Electronic – How to find maximum power transfer using Thevenin equivalent

Barry gives the correct answer. What follows is the mathematical justification.

The power delivered to the load resistor, for a given Thevenin equivalent circuit is:

\$P_L = V_L \cdot I_L = V_{th}\dfrac{R_L}{R_{th}+ R_L} \cdot \dfrac{V_{th}}{R_{th}+ R_L} = V^2_{th} \dfrac{R_L}{(R_{th}+ R_L)^2}\$

If we fix \$R_{th}\$ and ask which value for \$R_L\$ gives maximum \$P_L\$, the value is given by \$R_L = R_{th}\$ and the resulting power delivered to the load is:

\$P_{L,max} = \dfrac{V^2_{th}}{4R_{th}} \$

However, if we fix \$R_L \$, and ask which value for \$R_{th}\$ gives maximum \$P_L\$, the answer is, by inspection, \$R_{th} = 0\$.
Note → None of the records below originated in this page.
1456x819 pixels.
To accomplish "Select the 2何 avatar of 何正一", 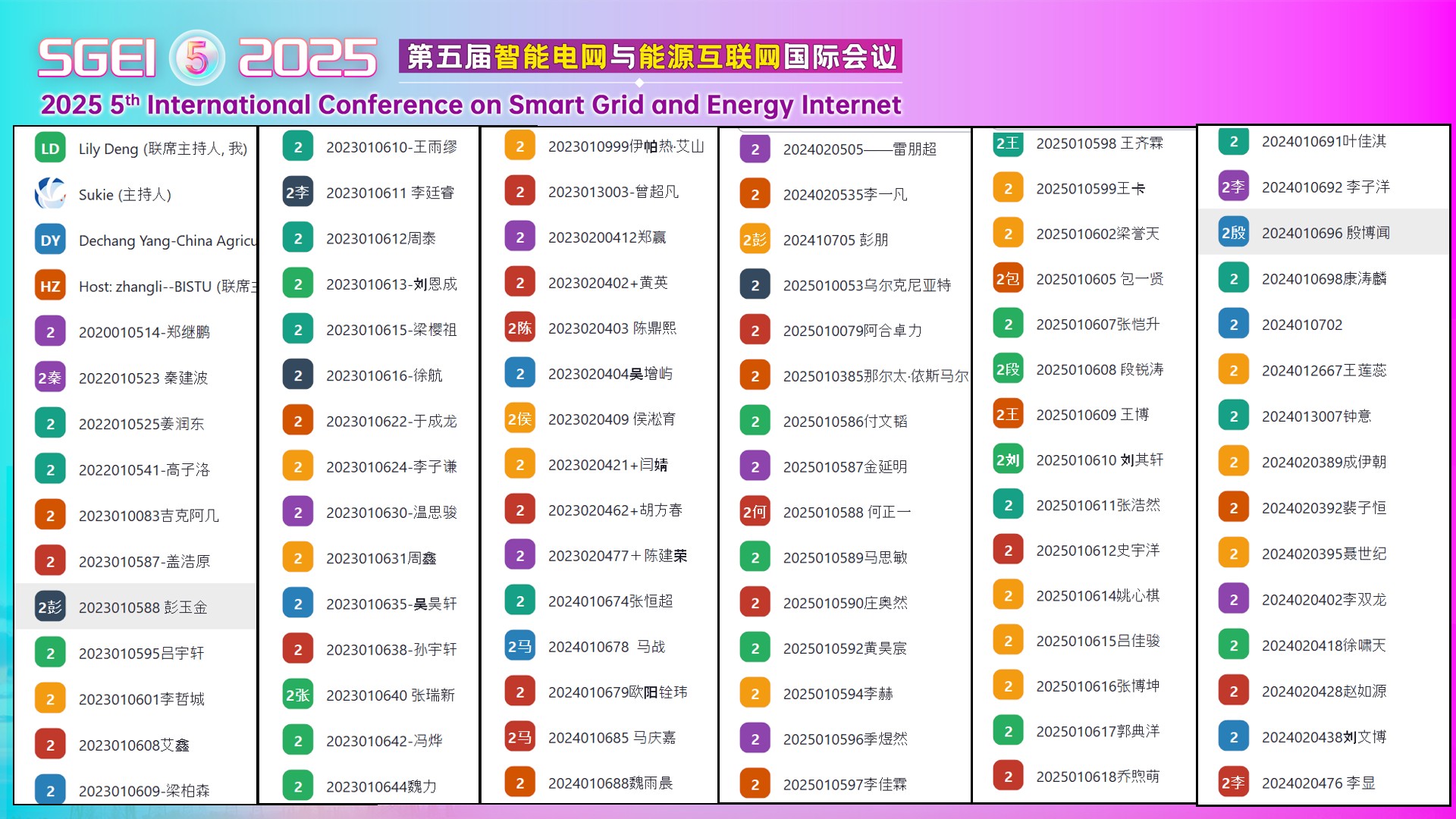I will tap(755, 511).
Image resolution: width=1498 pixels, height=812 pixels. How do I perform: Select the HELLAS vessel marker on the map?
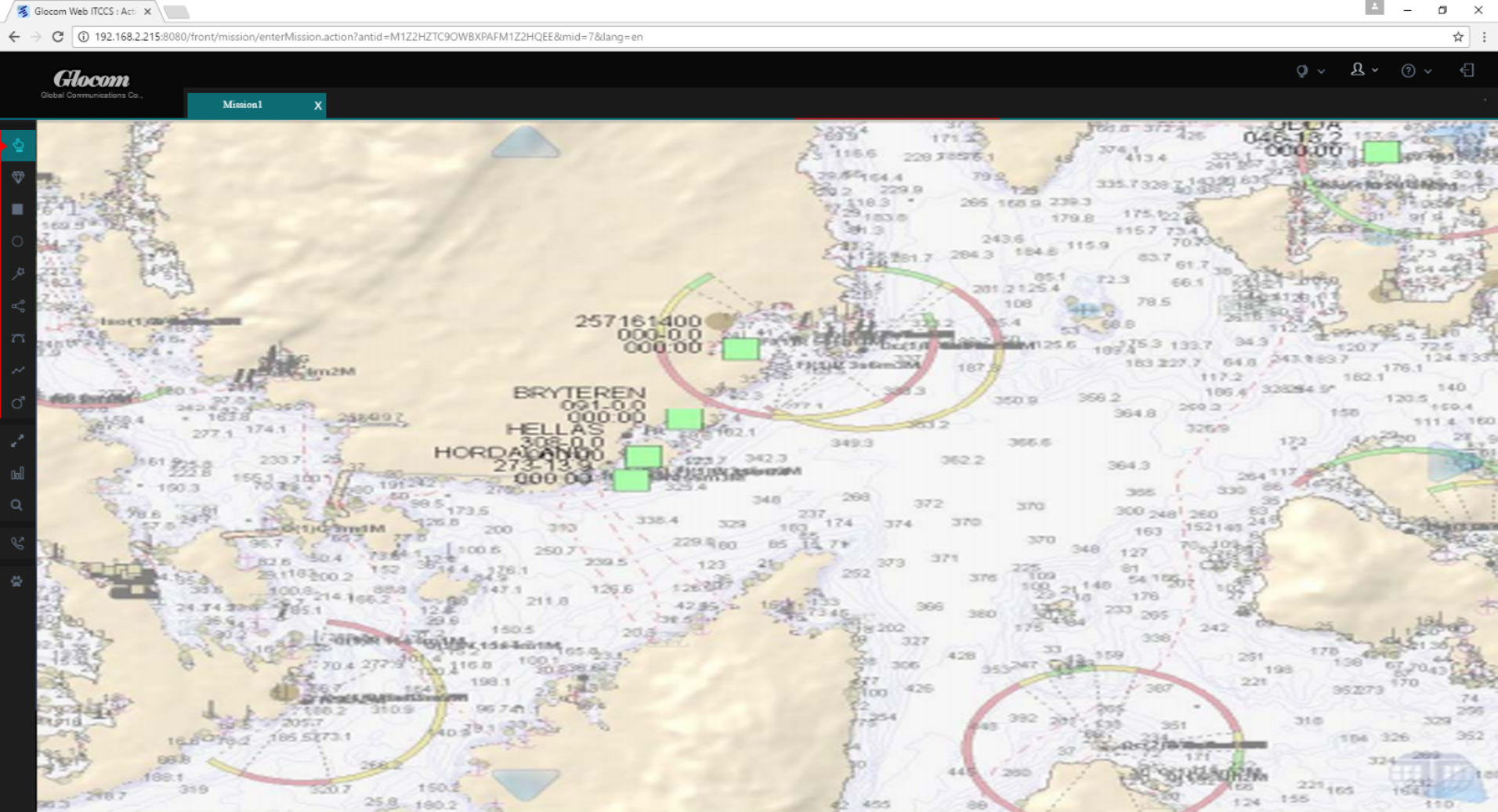coord(646,457)
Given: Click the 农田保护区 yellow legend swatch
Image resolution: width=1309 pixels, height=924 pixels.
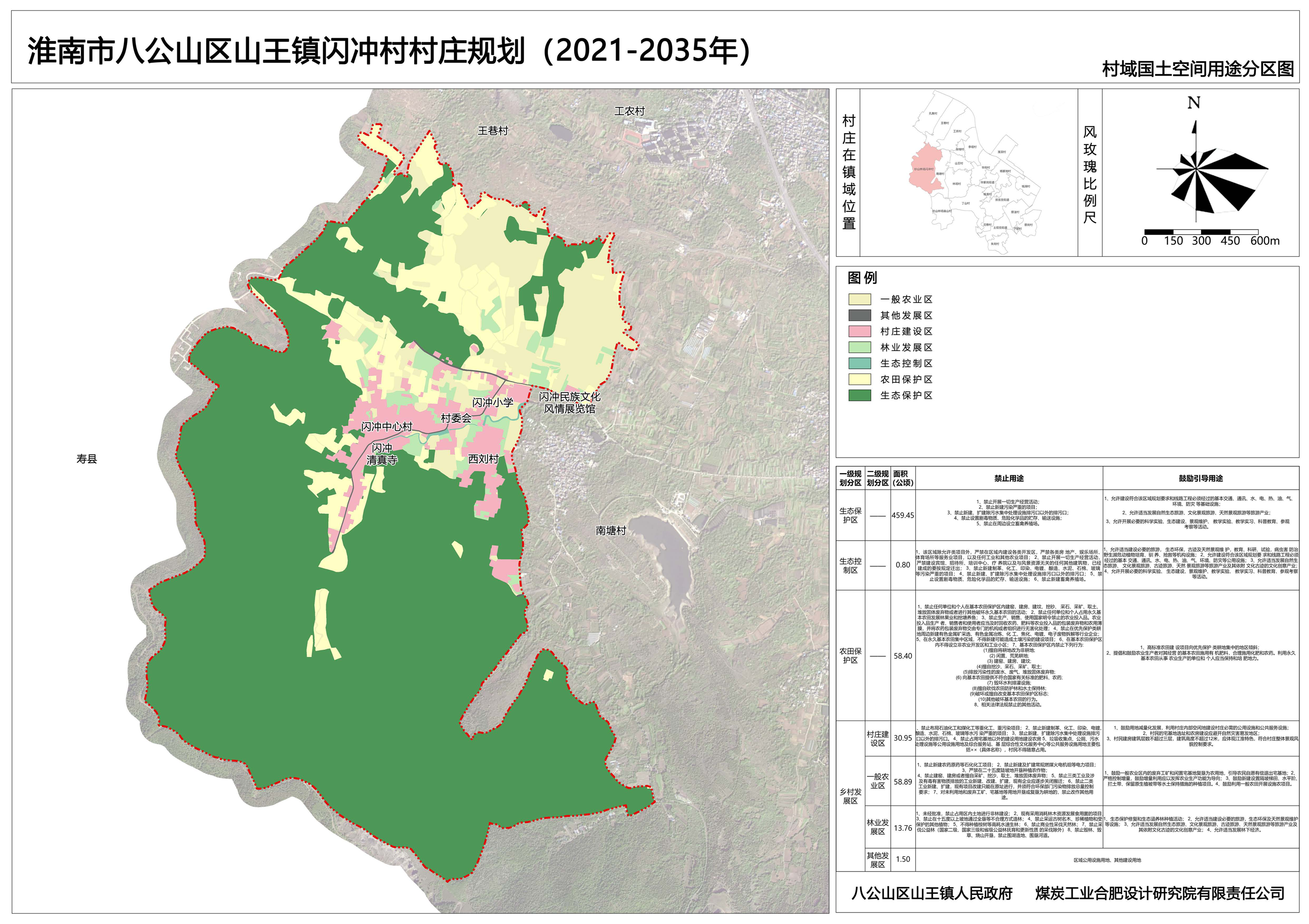Looking at the screenshot, I should (x=859, y=379).
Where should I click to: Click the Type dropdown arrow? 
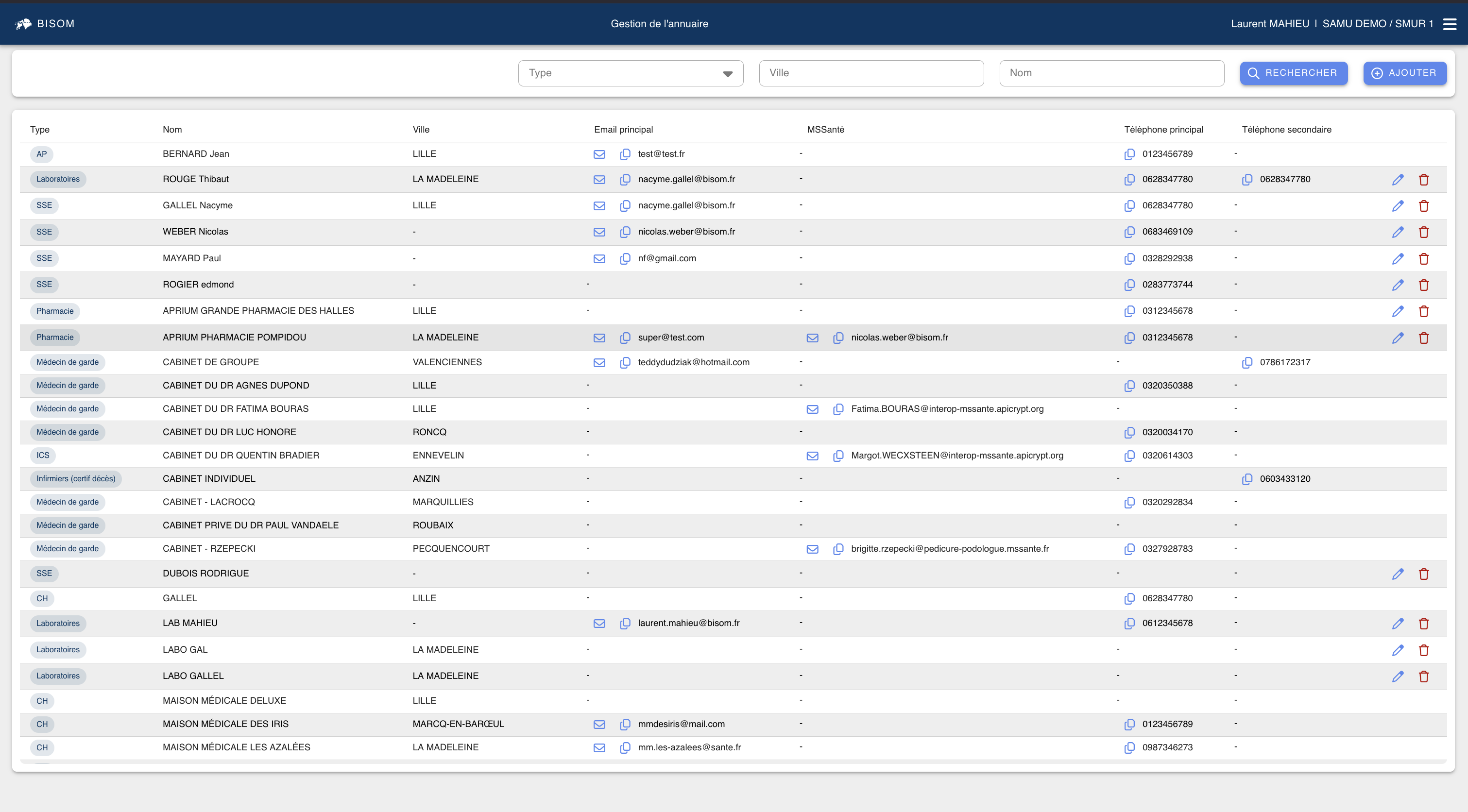727,73
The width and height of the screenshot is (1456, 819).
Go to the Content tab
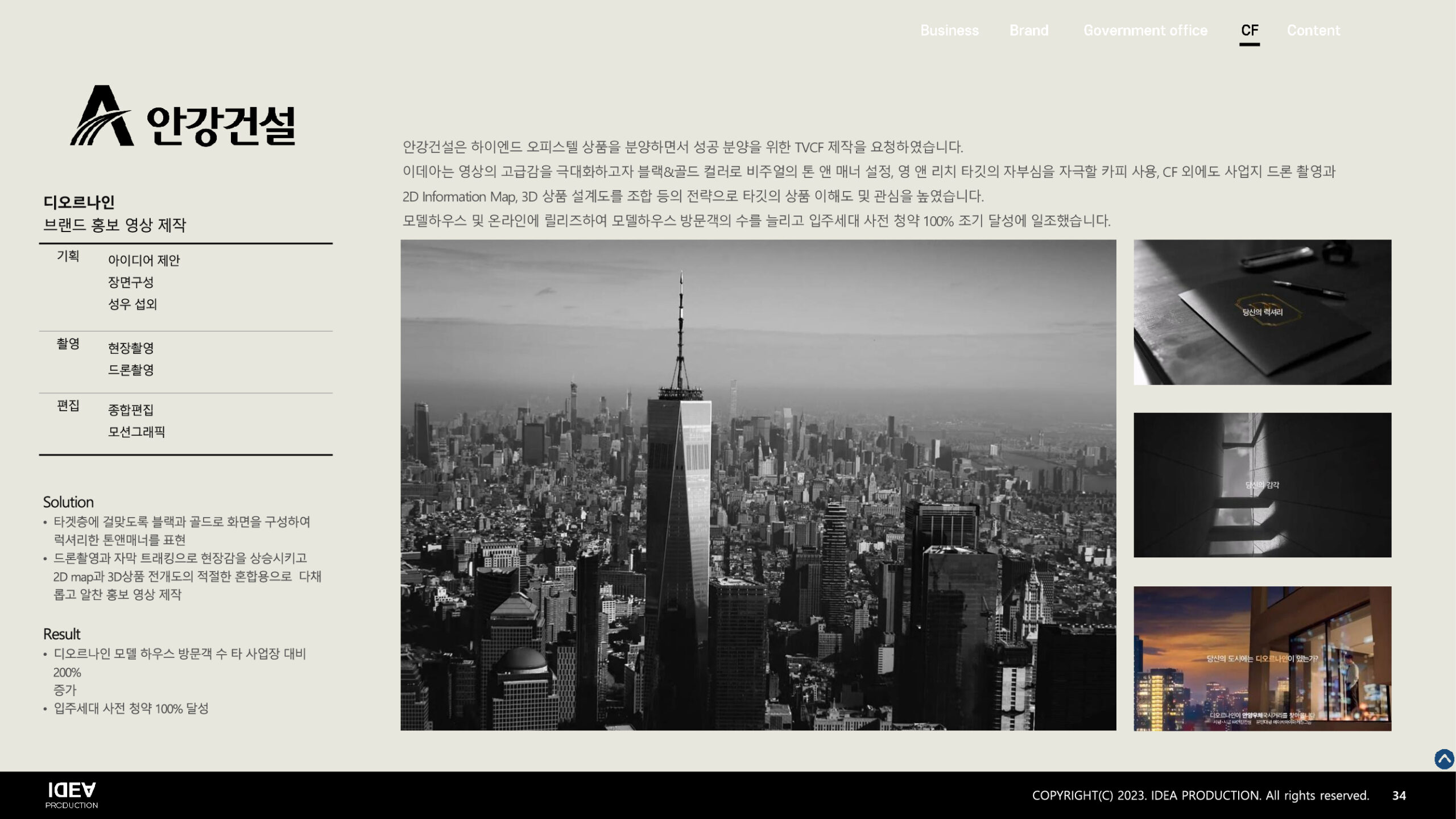[1313, 30]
Thus, the answer is \$R = 500 \Omega \$ so that \$R_{th} = 0\$

Redraw the circuit as follows to see why \$V_X\$ is across the 60 ohm resistor, the controlled current source and the output terminals:

It is often helpful to remember that two points connected by an ideal wire are the same circuit node which can be seen by 'shrinking' the wire to zero length as I've done above.